▸ **EXCERPT PROVIDED**:
In a charming Sicilian museum you can test the theories of antiquity’s greatest mathematician

On a quiet street in the old Sicilian city of Syracuse, hidden away from prominent landmarks such as the cathedral, the Fountain of Diana, and the Temple of Apollo, sits a remarkable little museum. Nestling in a string of buildings on the Via Vincenzo Mirabella is a large old door giving access to a desk presided over by a charming Italian-American lady. For a small fee she allows you to enter a couple of rooms crammed with interactive exhibits, mainly made of wood and cloth, celebrating the mechanical inventions and discoveries of Leonardo da Vinci and Archimedes.

Leonardo, that great Renaissance polymath and artist, came from Florence, so has no particular connection to Syracuse, but Archimedes is a different matter. A resident of the city during the third century BC, he died in 212 BC after helping to defend it during a two-year siege by the Romans. The Roman general Marcus Claudius Marcellus had commanded that no one was to harm Archimedes, one of the great intellects of the ancient world and the genius behind many of the city’s remarkable defences, such as mighty catapults that could rain fire and fury on the Roman ships, and grappling hooks connected to pulley systems that could lift ships partially out of the water, causing them to sink. Yet despite his commander’s injunction an unnamed Roman soldier killed this great scholar, then in his mid-seventies.

▸ **DATA PROVIDED**:
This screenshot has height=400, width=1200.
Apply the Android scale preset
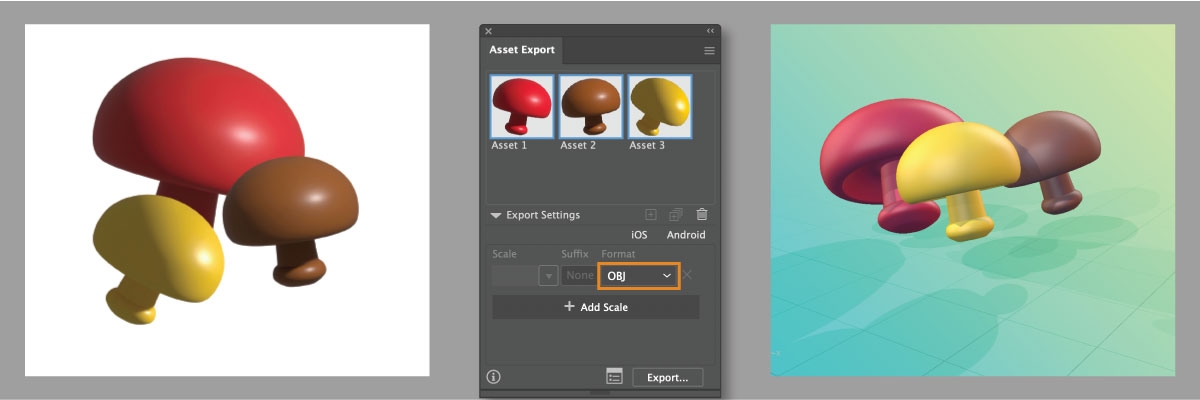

▸ **PROBLEM SET**:
1 > In the passage about the Syracuse museum, why does Leonardo da Vinci have no particular connection to Syracuse? Answer in one to three sentences.
2 > According to the passage about the Syracuse museum, in what year did Archimedes die?
3 > Reproduce the passage about the Syracuse museum from "In a charming" up to and including "Vinci and Archimedes.".

▸ **SOLUTIONS IN ORDER**:
1 > Leonardo came from Florence, so he has no particular connection to Syracuse. Archimedes, by contrast, lived in the city during the third century BC.

2 > 212 BC.

3 >
In a charming Sicilian museum you can test the theories of antiquity’s greatest mathematician

On a quiet street in the old Sicilian city of Syracuse, hidden away from prominent landmarks such as the cathedral, the Fountain of Diana, and the Temple of Apollo, sits a remarkable little museum. Nestling in a string of buildings on the Via Vincenzo Mirabella is a large old door giving access to a desk presided over by a charming Italian-American lady. For a small fee she allows you to enter a couple of rooms crammed with interactive exhibits, mainly made of wood and cloth, celebrating the mechanical inventions and discoveries of Leonardo da Vinci and Archimedes.